PostgreSQL (Relational Database & Full-Text Search): PostgreSQL serves as the primary relational database, storing project metadata, generated documentation (generatedDocs table), and other application data. It also powers the traditional full-text search component of the hybrid search, using ts_rank and to_tsvector functions for efficient keyword matching. For more details, refer to Database Architecture with Drizzle ORM.
AI SDK (Orchestration): AI Docs uses the Vercel AI SDK (@ai-sdk/openai, ai) to orchestrate interactions with LLMs. This SDK simplifies tasks such as managing chat history, converting messages, constructing prompts, and streaming responses, providing a robust framework for building AI-powered features.

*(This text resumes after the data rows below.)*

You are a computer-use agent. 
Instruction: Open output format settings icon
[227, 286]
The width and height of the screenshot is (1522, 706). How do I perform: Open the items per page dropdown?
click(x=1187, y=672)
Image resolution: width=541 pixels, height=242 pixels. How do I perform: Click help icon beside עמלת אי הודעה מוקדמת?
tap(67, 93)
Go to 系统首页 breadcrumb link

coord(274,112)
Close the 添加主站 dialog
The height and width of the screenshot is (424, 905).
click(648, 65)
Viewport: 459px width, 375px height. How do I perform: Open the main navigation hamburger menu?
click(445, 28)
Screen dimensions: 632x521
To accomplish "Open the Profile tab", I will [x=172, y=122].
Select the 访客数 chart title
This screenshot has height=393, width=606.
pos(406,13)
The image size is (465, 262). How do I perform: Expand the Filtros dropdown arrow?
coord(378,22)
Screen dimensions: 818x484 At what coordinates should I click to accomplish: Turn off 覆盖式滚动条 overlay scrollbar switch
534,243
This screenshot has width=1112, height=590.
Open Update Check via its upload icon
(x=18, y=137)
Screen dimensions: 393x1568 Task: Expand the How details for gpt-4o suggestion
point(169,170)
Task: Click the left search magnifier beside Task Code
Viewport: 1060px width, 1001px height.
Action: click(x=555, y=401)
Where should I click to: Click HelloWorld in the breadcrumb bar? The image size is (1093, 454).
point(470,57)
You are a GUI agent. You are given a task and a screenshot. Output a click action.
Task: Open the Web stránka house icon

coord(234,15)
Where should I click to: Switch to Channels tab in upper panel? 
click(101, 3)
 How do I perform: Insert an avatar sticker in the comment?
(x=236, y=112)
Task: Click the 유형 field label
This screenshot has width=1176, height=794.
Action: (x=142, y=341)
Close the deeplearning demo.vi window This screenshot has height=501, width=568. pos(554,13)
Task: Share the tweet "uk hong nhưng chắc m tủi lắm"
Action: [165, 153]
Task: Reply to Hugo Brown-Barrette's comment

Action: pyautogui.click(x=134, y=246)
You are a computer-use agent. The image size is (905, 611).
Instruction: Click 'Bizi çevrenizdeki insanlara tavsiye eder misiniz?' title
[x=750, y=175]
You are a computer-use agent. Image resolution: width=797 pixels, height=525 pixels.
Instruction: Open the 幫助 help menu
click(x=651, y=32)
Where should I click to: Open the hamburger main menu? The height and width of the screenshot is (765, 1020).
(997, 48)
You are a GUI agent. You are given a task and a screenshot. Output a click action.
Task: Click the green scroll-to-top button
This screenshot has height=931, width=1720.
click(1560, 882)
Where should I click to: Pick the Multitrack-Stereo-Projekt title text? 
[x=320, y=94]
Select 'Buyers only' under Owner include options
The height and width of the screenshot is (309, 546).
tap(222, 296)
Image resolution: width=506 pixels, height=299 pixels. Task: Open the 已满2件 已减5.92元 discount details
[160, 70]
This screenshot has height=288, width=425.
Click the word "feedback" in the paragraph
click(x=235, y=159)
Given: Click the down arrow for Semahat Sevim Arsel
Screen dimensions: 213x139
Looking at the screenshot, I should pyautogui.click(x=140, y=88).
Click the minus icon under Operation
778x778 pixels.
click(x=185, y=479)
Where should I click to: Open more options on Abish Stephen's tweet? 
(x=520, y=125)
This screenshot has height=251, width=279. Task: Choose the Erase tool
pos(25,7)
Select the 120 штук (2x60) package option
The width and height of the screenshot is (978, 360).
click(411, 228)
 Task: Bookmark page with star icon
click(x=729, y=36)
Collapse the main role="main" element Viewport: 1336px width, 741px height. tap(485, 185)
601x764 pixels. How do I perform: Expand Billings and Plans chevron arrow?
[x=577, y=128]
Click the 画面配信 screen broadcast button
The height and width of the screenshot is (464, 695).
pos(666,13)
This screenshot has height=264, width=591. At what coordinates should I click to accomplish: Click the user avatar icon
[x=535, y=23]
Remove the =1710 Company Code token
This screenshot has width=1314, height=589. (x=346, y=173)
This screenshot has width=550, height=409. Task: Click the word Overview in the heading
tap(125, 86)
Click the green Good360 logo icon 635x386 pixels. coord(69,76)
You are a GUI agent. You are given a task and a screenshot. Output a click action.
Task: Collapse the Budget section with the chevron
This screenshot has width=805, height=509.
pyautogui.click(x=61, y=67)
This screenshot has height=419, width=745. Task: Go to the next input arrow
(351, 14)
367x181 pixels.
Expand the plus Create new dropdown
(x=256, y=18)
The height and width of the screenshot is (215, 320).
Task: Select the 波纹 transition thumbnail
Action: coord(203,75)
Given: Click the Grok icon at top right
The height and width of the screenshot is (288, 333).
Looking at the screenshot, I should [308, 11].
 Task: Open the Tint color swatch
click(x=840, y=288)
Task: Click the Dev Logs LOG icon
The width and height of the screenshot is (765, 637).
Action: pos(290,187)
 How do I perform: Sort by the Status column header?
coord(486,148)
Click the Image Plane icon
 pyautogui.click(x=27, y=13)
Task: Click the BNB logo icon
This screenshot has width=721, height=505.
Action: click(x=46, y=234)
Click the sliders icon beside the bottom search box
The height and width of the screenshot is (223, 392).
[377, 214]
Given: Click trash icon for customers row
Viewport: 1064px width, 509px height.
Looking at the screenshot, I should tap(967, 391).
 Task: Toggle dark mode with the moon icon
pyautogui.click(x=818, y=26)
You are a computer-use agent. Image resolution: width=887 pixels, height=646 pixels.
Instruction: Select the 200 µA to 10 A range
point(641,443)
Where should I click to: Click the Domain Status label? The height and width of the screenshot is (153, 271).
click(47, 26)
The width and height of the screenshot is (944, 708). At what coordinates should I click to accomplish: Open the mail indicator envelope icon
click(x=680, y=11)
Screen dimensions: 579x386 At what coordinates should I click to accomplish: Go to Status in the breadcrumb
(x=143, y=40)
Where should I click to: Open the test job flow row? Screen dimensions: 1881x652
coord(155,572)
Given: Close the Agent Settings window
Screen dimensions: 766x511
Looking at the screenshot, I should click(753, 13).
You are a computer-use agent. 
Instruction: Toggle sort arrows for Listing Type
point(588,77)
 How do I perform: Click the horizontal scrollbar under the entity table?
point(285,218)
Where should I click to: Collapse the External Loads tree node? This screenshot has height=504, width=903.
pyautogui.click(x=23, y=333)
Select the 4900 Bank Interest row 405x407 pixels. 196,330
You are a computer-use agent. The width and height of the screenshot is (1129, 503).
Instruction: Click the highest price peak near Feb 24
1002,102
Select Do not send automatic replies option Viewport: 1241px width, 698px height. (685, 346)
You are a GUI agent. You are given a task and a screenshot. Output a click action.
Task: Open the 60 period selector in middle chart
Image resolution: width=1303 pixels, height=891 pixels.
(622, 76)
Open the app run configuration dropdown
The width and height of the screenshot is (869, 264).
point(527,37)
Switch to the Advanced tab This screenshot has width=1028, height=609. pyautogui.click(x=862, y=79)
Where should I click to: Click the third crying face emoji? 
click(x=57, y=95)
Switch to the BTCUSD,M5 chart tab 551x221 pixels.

Optimizations and Best Practices

AI Docs incorporates several optimizations to ensure the search and RAG systems are performant, accurate, and deliver high-quality results:

Intelligent Re-ranking: Beyond simple similarity, a "quality score" is applied to search results. This score boosts generated-doc chunks for conceptual queries and code chunks with features like hasExports or hasFunctions for implementation-focused queries. It also penalizes very small chunks that might lack sufficient context.
Deduplication Strategy: Results are deduplicated to avoid overwhelming you with redundant information, especially for code snippets from the same file.
Qdrant Collection Configuration: The Qdrant collection is configured with specific parameters (e.g., scalar quantization, HNSW index tuning) to maximize search speed and efficiency.
Payload Filtering: Extensive payload indexing in Qdrant allows for precise filtering of search results based on projectId, sourceType, language, and other metadata, ensuring only relevant information is considered.
Rate Limiting: Both the public search API (/api/search) and the AI chat API (/api/chatrag) are protected by rate limits (publicApiLimiter, aiApiLimiter) to ensure fair usage and prevent abuse.
Context Assembly Logic: The assembleContext function is designed to prioritize and structure retrieved information logically for the LLM, placing documentation before code for better conceptual understanding.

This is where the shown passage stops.